*Work required:* Across the entries below, how many lines include "Russian"? Give the number and nothing else.

Extracted data entries
────────────────────────────────────────

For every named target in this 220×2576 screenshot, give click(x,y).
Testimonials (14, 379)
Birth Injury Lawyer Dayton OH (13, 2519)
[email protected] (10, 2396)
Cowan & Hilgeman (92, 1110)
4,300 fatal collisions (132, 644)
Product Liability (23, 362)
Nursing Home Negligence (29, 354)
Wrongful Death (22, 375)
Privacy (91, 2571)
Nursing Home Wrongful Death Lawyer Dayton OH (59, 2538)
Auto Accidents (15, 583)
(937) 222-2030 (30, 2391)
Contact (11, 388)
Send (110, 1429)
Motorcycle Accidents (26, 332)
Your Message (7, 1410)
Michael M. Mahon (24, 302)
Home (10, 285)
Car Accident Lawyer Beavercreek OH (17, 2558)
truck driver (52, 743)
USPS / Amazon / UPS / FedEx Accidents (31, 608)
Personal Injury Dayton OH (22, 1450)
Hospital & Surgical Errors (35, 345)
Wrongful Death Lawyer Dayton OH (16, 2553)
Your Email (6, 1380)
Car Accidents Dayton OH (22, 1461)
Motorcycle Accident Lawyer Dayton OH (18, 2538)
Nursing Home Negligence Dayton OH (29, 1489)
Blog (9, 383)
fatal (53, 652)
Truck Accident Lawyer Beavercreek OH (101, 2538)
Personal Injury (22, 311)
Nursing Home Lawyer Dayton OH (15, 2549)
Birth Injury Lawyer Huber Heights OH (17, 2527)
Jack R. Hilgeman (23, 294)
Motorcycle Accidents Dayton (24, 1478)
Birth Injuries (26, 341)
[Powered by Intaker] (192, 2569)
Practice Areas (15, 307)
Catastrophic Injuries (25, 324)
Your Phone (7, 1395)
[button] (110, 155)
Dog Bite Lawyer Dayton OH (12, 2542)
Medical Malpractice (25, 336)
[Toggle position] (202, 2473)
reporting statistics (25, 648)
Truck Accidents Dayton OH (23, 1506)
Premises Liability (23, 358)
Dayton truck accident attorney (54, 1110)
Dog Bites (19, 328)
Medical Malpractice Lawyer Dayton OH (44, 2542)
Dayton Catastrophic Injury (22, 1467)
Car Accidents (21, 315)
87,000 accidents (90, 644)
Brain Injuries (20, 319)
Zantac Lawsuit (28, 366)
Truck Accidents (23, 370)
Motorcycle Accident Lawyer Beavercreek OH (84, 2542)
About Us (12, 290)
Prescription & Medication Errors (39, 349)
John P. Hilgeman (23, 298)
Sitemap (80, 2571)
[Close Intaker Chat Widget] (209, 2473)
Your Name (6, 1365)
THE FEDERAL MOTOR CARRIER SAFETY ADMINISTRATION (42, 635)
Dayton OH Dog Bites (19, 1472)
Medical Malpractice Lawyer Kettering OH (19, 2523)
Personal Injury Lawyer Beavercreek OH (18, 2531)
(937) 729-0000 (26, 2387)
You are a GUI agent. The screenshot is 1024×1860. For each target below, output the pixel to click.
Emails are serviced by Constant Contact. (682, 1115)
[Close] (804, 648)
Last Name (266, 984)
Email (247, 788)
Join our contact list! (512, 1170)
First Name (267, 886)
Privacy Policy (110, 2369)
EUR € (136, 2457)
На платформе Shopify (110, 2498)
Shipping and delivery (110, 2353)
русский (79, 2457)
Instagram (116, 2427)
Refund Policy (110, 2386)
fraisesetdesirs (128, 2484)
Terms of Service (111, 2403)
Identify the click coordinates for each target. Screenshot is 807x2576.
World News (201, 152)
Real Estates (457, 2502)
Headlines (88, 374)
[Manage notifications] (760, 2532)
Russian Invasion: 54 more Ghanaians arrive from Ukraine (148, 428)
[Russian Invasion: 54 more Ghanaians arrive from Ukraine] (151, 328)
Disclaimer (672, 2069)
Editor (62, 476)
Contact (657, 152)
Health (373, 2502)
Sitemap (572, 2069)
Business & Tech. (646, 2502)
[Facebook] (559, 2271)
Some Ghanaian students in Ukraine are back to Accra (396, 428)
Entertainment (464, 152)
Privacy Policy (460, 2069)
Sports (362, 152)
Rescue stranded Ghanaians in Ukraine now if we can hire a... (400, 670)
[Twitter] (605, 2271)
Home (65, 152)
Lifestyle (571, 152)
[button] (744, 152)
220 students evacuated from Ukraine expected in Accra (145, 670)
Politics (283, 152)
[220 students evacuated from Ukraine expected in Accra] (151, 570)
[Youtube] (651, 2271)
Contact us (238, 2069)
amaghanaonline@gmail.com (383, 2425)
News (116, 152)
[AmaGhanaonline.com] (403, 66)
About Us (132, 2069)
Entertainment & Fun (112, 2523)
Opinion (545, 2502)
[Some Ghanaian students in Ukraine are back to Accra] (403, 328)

────────────────────────────────────────

*Written reply:* 2